CovidDeep uses different types of DNN models:
- Those trained on the raw data only
- Those trained on raw data augmented with synthetic data to boost accuracy
- Those subjected to grow-and-prune synthesis for both boosting accuracy further and reducing model size.
The first type of DNN model uses a few hidden layers. The second type of DNN model is trained based on a system called TUTOR and is suitable for settings where data availability is limited. It provides the DNN with a suitable inductive bias. The third type of DNN model is based on the grow-and-prune DNN synthesis paradigm and employs three architecture-changing operations: neuron growth, connection growth, and connection pruning. The operations have been shown to yield DNNs that are both accurate and efficient.
CovidDeep was tested across four different metrics: Test accuracy, false-positive rate (FPR), false-negative rate (FNR), and F1 score.

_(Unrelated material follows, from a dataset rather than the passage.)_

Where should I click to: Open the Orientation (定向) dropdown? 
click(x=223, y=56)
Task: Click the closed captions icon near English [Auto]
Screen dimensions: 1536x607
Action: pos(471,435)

The CovidDeep DNN models are evaluated with four different metrics: test accuracy, false-positive rate (FPR), false-negative rate (FNR), and F1 score. These metrics evaluate the model performance from different perspectives.
The researchers got the highest test accuracy with a DNN model trained with the grow-and-prune synthesis paradigm on the dataset with features from four categories: GSR, pulse oximeter (Ox), blood pressure (BP), and questionnaire (Q).
CovidDeep combines basic WMSs and efficient DNNs to facilitate the early and pervasive detection of the Covid infection. Through incremental learning, the model’s accuracy improves. CovidDeep takes inspiration from the human brain and its ability to solve novel problems. Using the TUTOR approach for synthetic data generation and labeling, the model solves the issue of lack of huge Covid datasets.
CovidDeep offers an accurate and easily-accessible testing mechanism for Covid detection. The device can perform an inference from a few minutes of data collection from an individual to perform an inference and does not require the presence of a nurse or physician during testing. CovidDeep can help curb the spread of Covid and reduce the need for hospitalisation.